3.) You have an existing web application that is hosting your company’s collaboration sites.  The HR department wants to create a new site used to track employee reviews.  Due to the highly confidential nature of the data, this site needs to have very specific security policies defined.

In this scenario, a new web application, may be the best way to go because it allows for the creation of very specific security profiles and gives the ability to restrict user permissions that you wouldn’t want to apply to the collaboration sites.  Using a separate web application with it’s own app pool also provides an additional layer of process isolation.

4.) You have an existing web application that is hosting your team site content at https://teams.contoso.net.  A manager from the Operations department wants to create a site create a new site with a specific “vanity” url such as https://operations.contoso.net.

In the scenario it may be that a host-name site collection would be sufficient.  This scenario may not require a new web application

5.) You have an existing web application that is hosting your team site content at https://teams.contoso.net.  A manager from the Operations department wants to create a site create a new site with a specific “vanity” URL but they need it to be SSL (such as https://operations.contoso.net.)

Since the existing site is running http and the user specifically needs SSL, in this scenario you will need to create a new web application.

What About App Pools?

In addition to determining whether a new web app is desired or not, another important consideration is whether a new app pool should be created or if an existing app pool should be reused.  This question is even more subjective than the previous one.  For application pools, there are really 2 primary considerations:  1.) Scale and 2.) Isolation

For each application pool that you create, IIS will create a new worker process (w3wp.exe) to host that application pool.  Each instance of a worker process consumes a lot of memory resources, so more application pools means more memory consumption.  However, more app pool yields greater isolation.  If multiple web applications are sharing a single application pool, all of those web application are running inside the same worker process.  This means that recycling the worker process will affect all of the sites hosted in those web applications.  Furthermore, if one of those sites is running custom code that crashes and or leaks memory, all other web applications using that application pool  will also be affected.

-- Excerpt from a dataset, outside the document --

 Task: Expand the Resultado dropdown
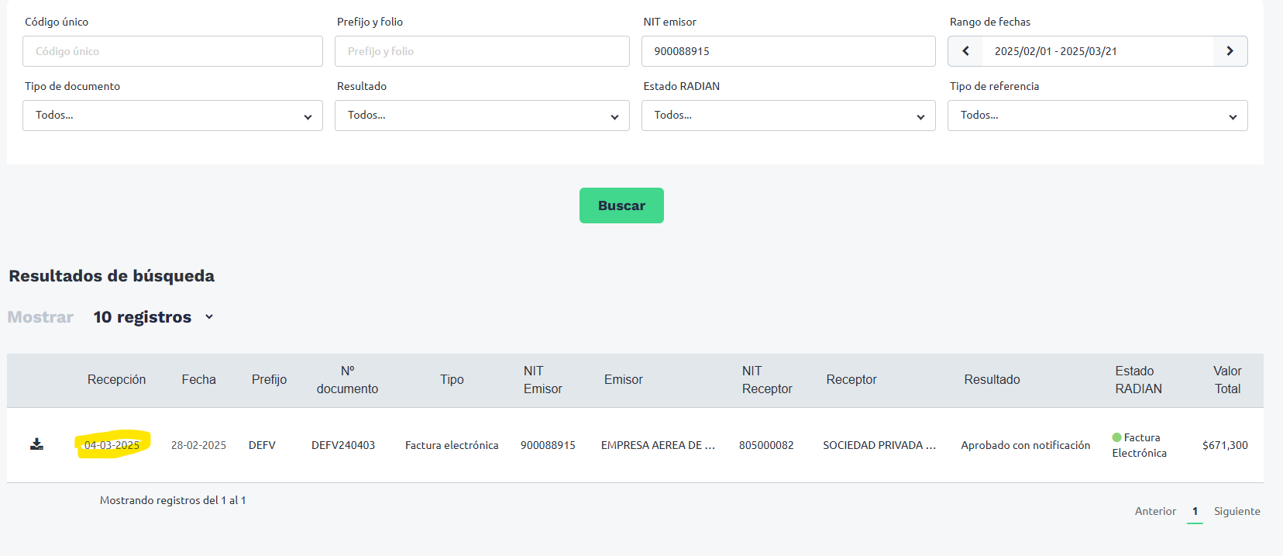481,116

So when should I use a new application pool versus using an existing one?  You would use an new app pool in the following situations:

  • You have adequate available server memory and need to provide isolation from other applications
  • The app pool is running code that is unstable and crashes or has serious memory leaks
  • The app pool is hosting data that is sensitive and requires higher isolation.
  • The application is mission critical and needs to have a different recycle schedule than the others. 

You would use a shared app pool in the following situation:

  • You have limited available server memory
  • You Are using the same “stable” code customizations across many different web applications  (those customization take memory, more efficient if they can be shared). 

SharePoint currently limits  the number of applications pools that a given server can support to 10 (see https://technet.microsoft.com/en-us/library/cc262787(v=office.14).aspx#WebApplication) so that needs to be a part of the consideration as well..

What Do You Think?

Many of the common scenarios are covered in this post but what about you?  What have you seen and what are some of the guidelines and criteria that you consider as you are faced with these types of administrative requests?  Please share you thoughts here for the benefit of all.